Key to this is ensuring that our hefty B-Body Dodge is able to put on the skids whether between red lights or after passing through the traps at 125 miles per hour.

We’ve joked before that our Charger came from the factory with everything it needed to be an R/T but the 440 RB motor and the R/T tags. Well, that’s not entirely true. Part and parcel with the Rapid Transit package was a pair of four-piston calipers clamping a set of ventilated two-piece motors, as well as a pair of large 11-inch diameter drums out back.

We scored an old junkyard '74 Plymouth Valiant front disc brake setup ages ago. Unfortunately, we were pretty cheap back then, and never even bothered to swap out the factory bearings. Yeah, that's pretty cheap. Since we were going to swap out our junkyard front end, we figured it was a good time to clean up our factory control arms.

We pulled our front end setup to give our upper A-arm and lower control arm a much-needed refresh. We even swapped out the lower control arm bumper bushing, although looking back, we regret not boxing it in. Look's like we'll be backtracking a little at a later date. We hit up Just Suspension for new bushings, bearings, tie-rods, and upper and lower ball joints.

Although compared to today’s cars, they might appear antiquated and almost ancient, Chryslers were noted for their responsive and comfortable ride and apt braking. Starting with Lockheed’s first hydraulic brake system, Chryslers were the first to feature fluid brakes on passenger vehicles, and were one of the first domestic automakers to standardize front disc brakes a half century later.

This isn't the first time you've seen 'Kong up in the air, and it definitely won't be the last. We routed all of our replacement mild steel lines - from Year One - through all the factory spots, even going so far as to use replacement factory-style clips and hangers.

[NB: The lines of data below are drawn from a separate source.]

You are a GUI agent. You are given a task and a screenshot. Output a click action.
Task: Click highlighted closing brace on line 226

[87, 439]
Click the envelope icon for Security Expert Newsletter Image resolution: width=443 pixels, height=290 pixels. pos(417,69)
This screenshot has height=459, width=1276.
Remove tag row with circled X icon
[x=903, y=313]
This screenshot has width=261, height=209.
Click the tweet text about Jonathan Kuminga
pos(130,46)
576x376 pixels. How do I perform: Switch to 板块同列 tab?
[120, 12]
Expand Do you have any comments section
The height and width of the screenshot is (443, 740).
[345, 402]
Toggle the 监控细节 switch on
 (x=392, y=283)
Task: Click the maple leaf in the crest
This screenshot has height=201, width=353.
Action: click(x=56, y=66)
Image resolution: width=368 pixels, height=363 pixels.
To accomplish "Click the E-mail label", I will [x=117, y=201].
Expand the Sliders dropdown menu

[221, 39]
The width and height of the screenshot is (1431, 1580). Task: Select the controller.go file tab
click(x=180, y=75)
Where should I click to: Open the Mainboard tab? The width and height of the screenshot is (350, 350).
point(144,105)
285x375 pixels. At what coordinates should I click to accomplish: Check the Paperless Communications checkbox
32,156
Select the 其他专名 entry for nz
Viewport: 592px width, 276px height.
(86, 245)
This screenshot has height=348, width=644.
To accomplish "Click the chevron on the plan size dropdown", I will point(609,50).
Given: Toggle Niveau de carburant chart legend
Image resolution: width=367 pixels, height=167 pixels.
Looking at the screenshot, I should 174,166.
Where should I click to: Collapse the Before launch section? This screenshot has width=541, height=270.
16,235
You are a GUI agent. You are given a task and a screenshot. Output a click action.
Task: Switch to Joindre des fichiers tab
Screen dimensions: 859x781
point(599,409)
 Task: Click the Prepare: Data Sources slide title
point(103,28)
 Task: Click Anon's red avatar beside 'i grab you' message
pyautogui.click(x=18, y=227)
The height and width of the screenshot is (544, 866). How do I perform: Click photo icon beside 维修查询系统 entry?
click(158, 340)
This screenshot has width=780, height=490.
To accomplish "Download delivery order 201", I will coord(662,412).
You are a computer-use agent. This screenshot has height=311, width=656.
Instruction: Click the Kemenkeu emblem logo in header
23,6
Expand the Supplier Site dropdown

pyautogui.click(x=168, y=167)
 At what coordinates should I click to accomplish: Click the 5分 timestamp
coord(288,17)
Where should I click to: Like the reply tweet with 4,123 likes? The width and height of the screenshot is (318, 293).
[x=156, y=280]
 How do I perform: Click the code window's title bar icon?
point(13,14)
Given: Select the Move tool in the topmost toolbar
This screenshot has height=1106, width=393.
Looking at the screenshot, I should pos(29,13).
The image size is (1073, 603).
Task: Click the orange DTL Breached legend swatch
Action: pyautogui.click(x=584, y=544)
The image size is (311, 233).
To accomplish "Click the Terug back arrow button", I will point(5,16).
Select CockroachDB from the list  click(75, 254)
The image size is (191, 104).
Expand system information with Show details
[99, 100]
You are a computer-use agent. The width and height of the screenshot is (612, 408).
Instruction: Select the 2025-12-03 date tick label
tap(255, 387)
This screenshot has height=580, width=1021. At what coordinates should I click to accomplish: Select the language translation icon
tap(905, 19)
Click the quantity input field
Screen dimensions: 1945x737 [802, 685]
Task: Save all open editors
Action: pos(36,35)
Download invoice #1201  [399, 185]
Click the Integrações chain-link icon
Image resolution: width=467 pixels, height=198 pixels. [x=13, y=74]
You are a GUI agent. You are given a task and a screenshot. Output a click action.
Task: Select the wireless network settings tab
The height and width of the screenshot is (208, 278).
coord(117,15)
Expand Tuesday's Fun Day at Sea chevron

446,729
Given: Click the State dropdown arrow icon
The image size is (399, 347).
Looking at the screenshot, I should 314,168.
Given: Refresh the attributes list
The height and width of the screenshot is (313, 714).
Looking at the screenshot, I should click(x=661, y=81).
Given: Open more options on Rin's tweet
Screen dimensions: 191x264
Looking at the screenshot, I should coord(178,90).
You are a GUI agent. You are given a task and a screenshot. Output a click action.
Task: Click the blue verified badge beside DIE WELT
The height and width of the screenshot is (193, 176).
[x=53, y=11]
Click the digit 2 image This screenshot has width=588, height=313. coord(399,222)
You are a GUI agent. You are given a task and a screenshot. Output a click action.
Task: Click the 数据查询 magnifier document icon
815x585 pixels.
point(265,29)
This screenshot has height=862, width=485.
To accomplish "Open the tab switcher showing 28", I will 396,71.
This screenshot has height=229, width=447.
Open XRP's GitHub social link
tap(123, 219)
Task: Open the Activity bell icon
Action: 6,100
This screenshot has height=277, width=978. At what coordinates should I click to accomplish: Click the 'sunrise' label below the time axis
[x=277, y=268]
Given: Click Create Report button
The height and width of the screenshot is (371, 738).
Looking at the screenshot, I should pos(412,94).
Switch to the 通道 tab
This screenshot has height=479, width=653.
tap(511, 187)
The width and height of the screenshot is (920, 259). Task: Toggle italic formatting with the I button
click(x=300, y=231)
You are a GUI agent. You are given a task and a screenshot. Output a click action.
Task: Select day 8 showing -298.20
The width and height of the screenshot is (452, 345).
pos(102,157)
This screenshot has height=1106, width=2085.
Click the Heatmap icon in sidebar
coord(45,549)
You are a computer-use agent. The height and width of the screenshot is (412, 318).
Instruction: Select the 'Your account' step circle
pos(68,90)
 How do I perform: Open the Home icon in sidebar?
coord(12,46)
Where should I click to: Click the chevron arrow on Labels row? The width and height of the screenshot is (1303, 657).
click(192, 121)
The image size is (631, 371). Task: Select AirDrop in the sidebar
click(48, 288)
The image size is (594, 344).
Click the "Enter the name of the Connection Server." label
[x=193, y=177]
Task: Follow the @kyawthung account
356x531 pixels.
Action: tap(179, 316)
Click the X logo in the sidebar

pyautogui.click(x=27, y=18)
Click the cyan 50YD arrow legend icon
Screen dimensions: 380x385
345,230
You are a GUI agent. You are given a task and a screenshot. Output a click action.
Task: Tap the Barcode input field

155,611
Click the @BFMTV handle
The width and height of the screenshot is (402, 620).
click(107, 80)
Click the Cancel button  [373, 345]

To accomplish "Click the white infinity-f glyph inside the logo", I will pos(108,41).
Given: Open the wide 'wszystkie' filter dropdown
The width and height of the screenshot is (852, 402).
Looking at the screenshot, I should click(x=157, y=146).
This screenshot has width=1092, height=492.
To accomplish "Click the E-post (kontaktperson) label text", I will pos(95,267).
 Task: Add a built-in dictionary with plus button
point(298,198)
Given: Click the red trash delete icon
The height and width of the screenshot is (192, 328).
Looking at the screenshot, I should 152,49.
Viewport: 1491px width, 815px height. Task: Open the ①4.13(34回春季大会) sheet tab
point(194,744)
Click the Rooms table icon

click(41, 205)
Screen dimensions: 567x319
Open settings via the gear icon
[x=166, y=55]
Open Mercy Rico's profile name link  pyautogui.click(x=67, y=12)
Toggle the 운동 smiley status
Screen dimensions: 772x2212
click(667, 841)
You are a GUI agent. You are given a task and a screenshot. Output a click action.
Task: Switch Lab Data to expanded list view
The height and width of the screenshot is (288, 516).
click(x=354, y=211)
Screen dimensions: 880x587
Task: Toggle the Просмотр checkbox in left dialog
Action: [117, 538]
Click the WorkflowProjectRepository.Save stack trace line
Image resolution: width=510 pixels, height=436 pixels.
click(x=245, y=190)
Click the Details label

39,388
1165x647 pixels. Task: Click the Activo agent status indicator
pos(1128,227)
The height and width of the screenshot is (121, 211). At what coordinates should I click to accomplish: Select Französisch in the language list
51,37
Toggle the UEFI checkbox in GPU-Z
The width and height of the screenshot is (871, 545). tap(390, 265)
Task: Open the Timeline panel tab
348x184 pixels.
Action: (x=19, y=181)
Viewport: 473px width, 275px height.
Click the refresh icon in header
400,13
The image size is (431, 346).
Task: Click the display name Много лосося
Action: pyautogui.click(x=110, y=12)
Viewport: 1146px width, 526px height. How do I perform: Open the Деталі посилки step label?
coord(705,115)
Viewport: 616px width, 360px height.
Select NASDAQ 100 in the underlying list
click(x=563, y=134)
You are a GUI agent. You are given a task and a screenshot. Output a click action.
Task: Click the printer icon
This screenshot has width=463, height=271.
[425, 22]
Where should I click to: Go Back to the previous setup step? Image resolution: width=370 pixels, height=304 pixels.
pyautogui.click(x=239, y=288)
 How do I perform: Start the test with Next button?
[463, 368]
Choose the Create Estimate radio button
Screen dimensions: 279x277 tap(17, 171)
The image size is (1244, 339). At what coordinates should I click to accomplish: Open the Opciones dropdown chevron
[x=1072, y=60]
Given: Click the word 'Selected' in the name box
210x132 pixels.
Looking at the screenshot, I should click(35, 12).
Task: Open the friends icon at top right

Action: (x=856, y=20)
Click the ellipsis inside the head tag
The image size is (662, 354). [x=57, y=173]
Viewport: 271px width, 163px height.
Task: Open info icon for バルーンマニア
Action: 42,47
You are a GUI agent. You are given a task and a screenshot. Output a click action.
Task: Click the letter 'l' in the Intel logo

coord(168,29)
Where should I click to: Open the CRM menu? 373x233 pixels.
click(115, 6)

For 1969, the Dodge Charger and its fellow intermediate-sized siblings the Coronet, Super Bee, Road Runner, GTX and Satellite, all were offered with the same front disc brakes as part of a special R/T handling suspension package featuring heavy duty torsion bars, shocks, rear springs and sway bar, in addition to a set of Bendix four-piston calipers grinding a set of two-piece rotor/hub assemblies to a halt.

While an improvement over the standard front drums, the two-piece rotors were known to warp and distort during hard braking, causing severe brake pulsing and vibration. By the mid-1970s, Chrysler replaced the two-piece rotors with front unicast rotors (one-piece hub and rotor) which improved the warping concern, but encountered heat dissipation issues, leading to the 11.75-inch unicast police rotors with cast-in reinforcing ribs in 1976.

The rotors weren’t the only the parts to get an improvement during the 1970s. While modern technology would make the multi-piston caliper the choice of performance brakes, the original Bendix four-piston calipers from the ’66-to-’69 cars were replaced by a single-piston Kelsey-Hayes pin-type on the 1970 models.

The factory spindle (or steering knuckle, as many refer to it) bolts to the lower control arm, the bolts torqued to 120 ft. lbs. These will be a bear to break free, so be prepared to put some leverage on it. Unless you're using a ball joint splitter, using a common pickle fork will almost always tear the dust boot on the upper ball joint.

Speedway Motors' drum brake-replacement disc brake kit incorporates the improvements to Chrysler's unicast hub/rotor assembly, with reinforcement veins inside of the hub, a clean, machined surface, and a single-piston caliper that accepts factory Chrysler brake pads for future maintenance.

Given the few production cars equipped with the limited four-year run, finding an original Bendix-style disc brake setup was almost impossible. Years earlier we learned that B-Bodies from the earlier dates equipped with drum brakes could swap their steering knuckle (i.e. spindle) with any ’73-’74 E-Body or disc brake-equipped A-Bodies from 1973-through-1976.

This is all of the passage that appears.